Clean up Appraisal and CI config; add Rails 7.2 and Ruby 3.3

[mattbrictson]

Nearly all CI builds have been failing recently for various reasons. This PR fixes those failures and cleans up cruft in the Appraisal and CI config. Namely:

• An unquoted 3.0 Ruby version number in YAML is interpreted as 3, and was installing the latest 3 version, 3.3.4, rather than a 3.0 version, as intended. I quoted all Ruby version numbers in the ci.yml file to avoid this problem.
• The Appraisal and CI configs were targeting "Rails 8.0", but no such version of the Rails gem exists. The latest published version is 7.2.0. The main branch of Rails is targeting 8.0, but no prerelease has been published yet. I removed the references to Rails 8.0 for now. It can be added back in once an 8.0 prerelease becomes available.
• The Appraisal config still referenced Rails 5.0 and 5.1, which audited no longer supports. I removed them.
• The Rails 7.0 and 7.1 Appraisal configs had an incorrect gem requirement for sqlite3 that was causing these builds to completely fail. I corrected the requirement.
• Many builds were failing due to code coverage metrics. I increased the allowed number of uncovered lines so that CI will pass.
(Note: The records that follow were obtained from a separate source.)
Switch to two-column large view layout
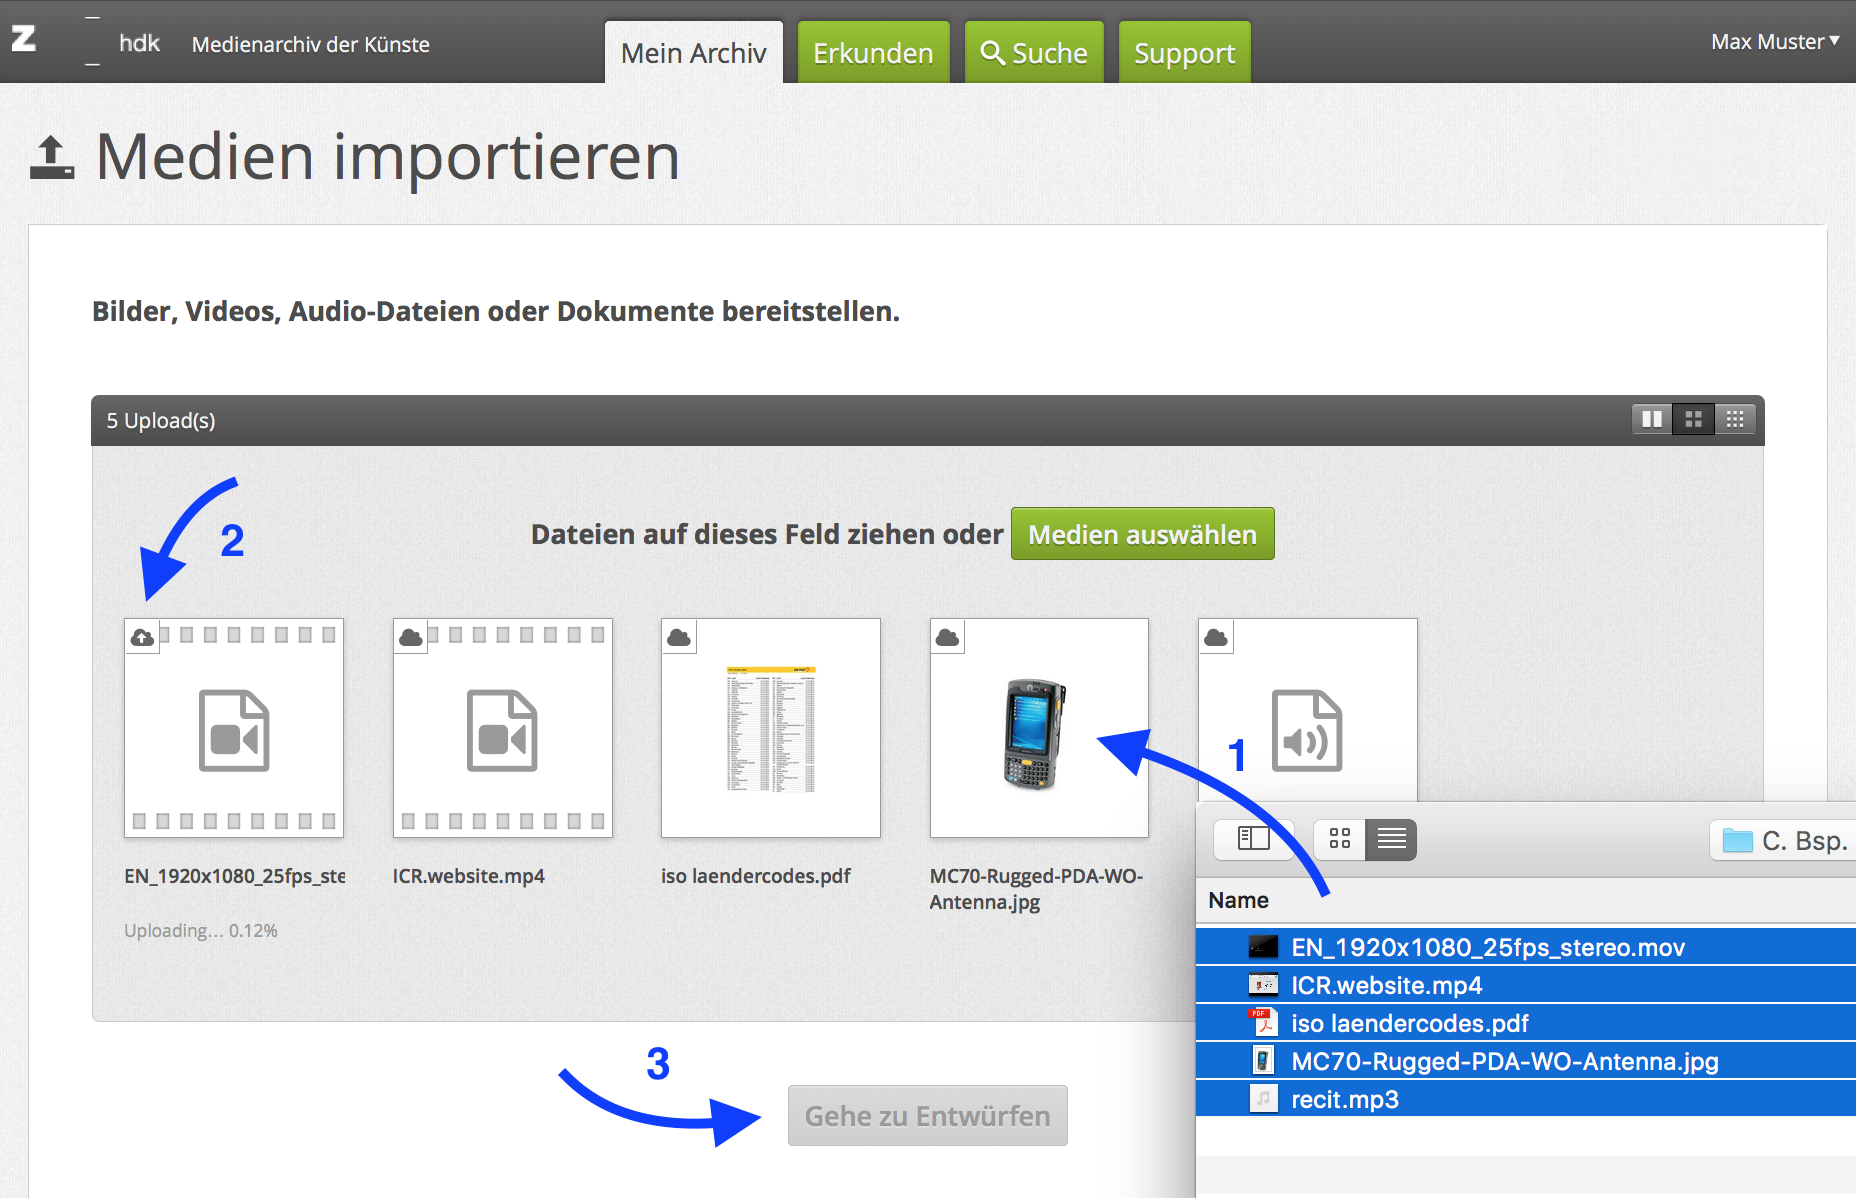Screen dimensions: 1856x1198 [x=1652, y=420]
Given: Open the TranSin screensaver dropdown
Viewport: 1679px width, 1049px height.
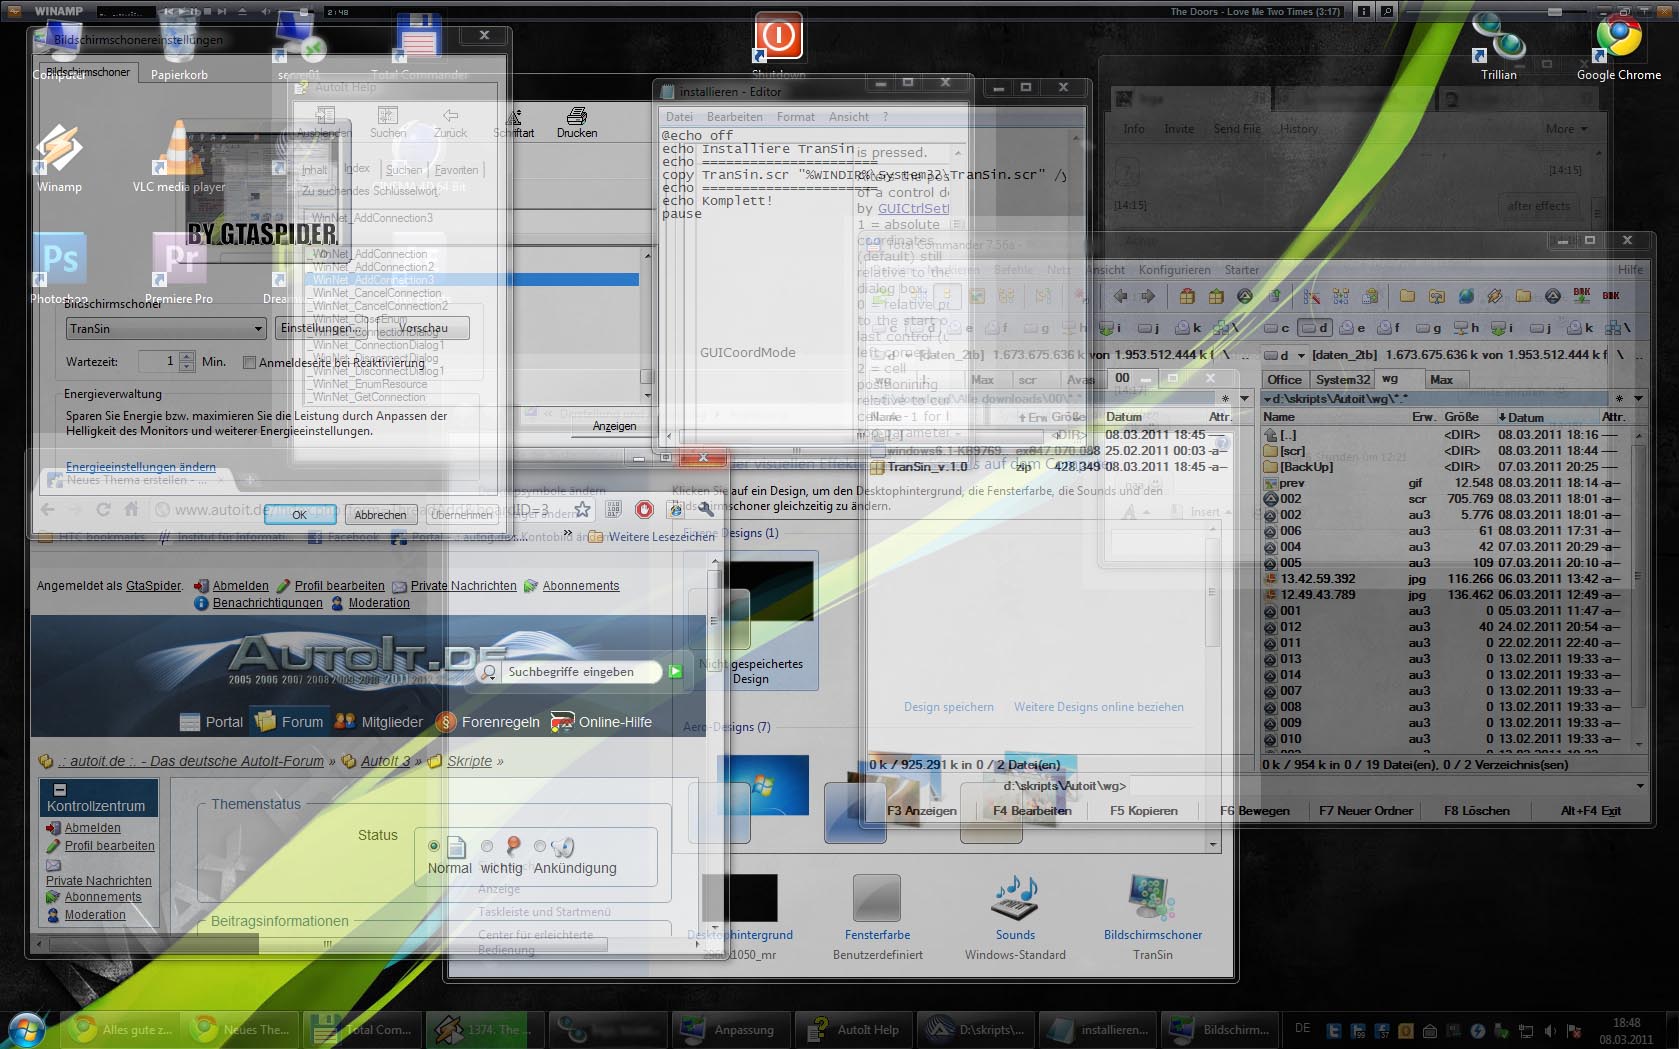Looking at the screenshot, I should [257, 329].
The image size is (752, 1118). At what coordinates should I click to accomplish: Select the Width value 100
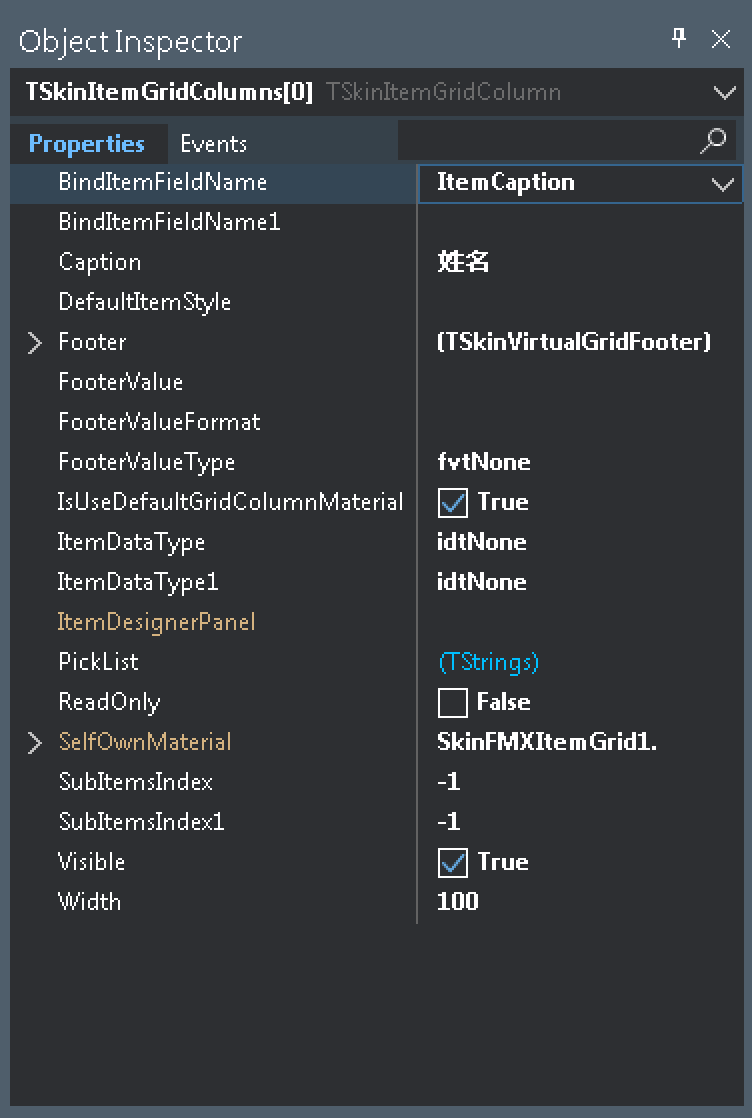tap(458, 902)
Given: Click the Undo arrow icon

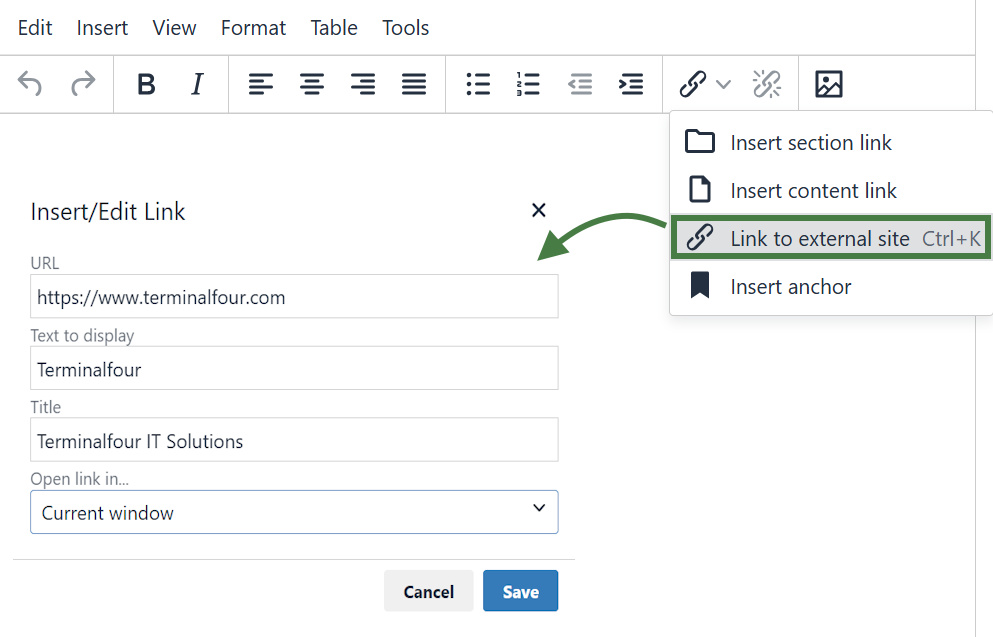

In addition to the cleanup, I expanded the CI matrix:

• Added Rails 7.2
• Added Ruby 3.3

[mattbrictson]

CI is completely passing in my fork, so I think this PR is ready to go. https://github.com/mattbrictson/audited/actions/runs/10335743861

[gjtorikian]

Thank you for the operator (>=) addition. 🙏

EDIT:

gem "audited", github: "mattbrictson/audited", ref: "ci-cleanup-rails-7.2"

for the searchers.

[chaadow]

nooo rip. that means when rails 8.0 is out i will have to fork this project again to be able to use rails main branch. i thought i had more time 😭

honestly i don't know why there is a restriction on the upper bound
it should be like this gem.add_dependency "activerecord", ">= 5.2"

[danielmorrison]

I don't really have a strong opinion here. I see this pattern of limiting the upper bound a lot, but is it really helping more than hurting?

[mattbrictson]

My goal for this PR was to get CI passing and confirm Rails 7.2 compatibility. I removed the rails80 appraisal because it was not working. Without a passing test suite for 8.0, I didn't feel comfortable allowing 8.0 in the gemspec, and I don't have a real app running on Rails main that I could manually test.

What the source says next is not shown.